We use HAProxy to load-balance requests across multiple Rails backends. It works great, but man does it clutter up the logs. Every N seconds (2 in our case), HAProxy requests our root url (DashboardsController#index) to ensure the site is up. This results in lots of log entries like this:
Processing DashboardsController#index (for 10.0.0.205 at 2011-03-07 06:42:20) [GET]
Parameters: {"action"=>"index", "controller"=>"dashboards"}
Redirected to http://www.example.com/session/new
Filter chain halted as [:login_required] rendered_or_redirected.
Completed in 1ms (DB: 0) | 302 Found [http://www.example.com/]
Every. Two. Seconds.
This made it really hard to read the logs, let alone cap tail
. I finally got fed up and created this initializer:
module ActionController
class Base
# Yup, these are class methods. ActionController is interesting---there's a
# class-level `process` and an instance-level one. They take different
# sets of arguments, too. We want to interrupt this at the class level,
# because that's where we have access to `logger` (via a cattr_accessor)
class << self
# Keep the old process method around
alias orig_process process
def process(request, response)
if haproxy_request?(request)
# I've never had to use this method before.

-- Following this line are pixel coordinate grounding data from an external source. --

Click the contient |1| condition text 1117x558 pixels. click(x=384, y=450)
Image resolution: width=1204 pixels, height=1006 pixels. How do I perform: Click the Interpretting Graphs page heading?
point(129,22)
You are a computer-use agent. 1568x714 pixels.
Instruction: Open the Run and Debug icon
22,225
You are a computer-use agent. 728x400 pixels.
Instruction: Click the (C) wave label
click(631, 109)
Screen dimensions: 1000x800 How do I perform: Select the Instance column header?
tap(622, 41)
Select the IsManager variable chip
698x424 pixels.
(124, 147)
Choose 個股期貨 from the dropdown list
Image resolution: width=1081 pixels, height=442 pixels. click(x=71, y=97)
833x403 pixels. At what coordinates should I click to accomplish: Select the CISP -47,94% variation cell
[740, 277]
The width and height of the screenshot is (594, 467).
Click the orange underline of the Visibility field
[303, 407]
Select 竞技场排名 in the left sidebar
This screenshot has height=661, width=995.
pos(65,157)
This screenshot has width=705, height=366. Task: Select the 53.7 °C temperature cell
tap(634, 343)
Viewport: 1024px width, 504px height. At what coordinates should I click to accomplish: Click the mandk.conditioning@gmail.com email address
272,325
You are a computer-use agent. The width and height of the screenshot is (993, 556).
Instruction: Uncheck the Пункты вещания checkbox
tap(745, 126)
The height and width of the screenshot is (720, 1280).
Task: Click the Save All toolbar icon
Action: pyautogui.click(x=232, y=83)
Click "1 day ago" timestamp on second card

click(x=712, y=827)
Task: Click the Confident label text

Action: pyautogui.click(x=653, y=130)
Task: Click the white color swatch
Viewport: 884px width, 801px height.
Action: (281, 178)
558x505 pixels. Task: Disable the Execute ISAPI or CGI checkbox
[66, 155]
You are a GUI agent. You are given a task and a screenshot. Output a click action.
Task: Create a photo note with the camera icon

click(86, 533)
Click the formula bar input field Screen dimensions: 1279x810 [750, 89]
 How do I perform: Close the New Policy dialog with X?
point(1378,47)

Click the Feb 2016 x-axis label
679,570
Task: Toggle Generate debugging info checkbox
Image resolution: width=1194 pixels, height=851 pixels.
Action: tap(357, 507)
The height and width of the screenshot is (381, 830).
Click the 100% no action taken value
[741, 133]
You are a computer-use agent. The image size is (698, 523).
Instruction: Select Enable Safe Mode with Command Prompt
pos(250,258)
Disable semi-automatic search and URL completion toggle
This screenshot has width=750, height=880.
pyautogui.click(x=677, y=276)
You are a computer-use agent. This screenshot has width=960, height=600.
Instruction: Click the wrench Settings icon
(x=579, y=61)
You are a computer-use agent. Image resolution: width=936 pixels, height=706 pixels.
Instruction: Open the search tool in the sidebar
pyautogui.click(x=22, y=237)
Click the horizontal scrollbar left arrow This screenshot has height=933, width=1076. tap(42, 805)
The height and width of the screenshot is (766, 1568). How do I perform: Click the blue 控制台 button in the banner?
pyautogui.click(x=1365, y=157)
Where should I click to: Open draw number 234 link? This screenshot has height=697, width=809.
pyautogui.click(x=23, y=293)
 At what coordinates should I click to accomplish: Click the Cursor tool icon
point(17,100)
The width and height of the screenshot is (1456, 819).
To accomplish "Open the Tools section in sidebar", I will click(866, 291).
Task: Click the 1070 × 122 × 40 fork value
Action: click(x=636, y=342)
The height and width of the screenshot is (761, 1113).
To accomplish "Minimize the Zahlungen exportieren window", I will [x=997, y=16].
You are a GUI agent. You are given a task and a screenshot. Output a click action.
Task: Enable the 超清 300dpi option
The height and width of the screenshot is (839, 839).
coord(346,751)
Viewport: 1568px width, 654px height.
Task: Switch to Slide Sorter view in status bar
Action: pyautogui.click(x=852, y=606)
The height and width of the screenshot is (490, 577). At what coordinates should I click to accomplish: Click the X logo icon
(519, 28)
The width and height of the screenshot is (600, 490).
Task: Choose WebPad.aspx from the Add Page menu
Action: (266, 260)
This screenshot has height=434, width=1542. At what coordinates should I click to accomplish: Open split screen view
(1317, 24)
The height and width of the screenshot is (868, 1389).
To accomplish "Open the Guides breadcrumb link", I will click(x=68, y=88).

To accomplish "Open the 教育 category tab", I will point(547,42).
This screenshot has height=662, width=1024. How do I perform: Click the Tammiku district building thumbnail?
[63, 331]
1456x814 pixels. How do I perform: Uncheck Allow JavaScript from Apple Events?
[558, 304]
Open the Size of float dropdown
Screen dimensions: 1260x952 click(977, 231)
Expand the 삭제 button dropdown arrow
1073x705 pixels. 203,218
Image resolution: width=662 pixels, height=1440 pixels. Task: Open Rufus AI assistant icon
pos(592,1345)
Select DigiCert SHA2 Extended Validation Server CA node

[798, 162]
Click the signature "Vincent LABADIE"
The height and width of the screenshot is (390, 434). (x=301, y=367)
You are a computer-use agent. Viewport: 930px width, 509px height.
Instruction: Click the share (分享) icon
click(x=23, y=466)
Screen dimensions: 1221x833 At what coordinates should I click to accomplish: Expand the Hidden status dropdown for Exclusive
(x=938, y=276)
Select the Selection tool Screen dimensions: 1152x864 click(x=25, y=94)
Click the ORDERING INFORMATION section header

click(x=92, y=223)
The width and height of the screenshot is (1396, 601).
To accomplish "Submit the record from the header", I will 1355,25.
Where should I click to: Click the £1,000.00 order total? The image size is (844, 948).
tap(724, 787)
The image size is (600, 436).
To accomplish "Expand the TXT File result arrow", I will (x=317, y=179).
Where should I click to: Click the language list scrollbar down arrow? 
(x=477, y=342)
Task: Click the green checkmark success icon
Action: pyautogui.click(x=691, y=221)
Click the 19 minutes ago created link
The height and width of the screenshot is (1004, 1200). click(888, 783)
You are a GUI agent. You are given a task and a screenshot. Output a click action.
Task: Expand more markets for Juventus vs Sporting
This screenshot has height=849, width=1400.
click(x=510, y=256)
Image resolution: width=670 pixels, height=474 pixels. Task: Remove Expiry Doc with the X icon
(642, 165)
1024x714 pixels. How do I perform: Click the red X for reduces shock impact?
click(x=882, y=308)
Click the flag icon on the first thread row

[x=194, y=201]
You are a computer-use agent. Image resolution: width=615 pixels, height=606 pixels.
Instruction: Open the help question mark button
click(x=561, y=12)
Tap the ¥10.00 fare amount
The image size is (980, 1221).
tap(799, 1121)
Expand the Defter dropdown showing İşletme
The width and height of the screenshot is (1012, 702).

# It's a nice solution, too bad I have to
# construct a Proc for it.
logger.silence do
orig_process(request, response)
end
else
orig_process(request, response)
end
end
def haproxy_request?(request)
# Unlike most people, HAProxy doesn't send a User-Agent.
request.parameters[:controller].to_s == 'dashboards' && request.parameters[:action] == 'index' && request.user_agent.blank?
end
end
end
end
It works with Rails 2.3. I’m sure you can do it with Rails 3 somehow—in fact I’m betting it’s easier in Rails 3—but I’m working with what I’ve got.
And now I can go back to reading the logs like a sane person.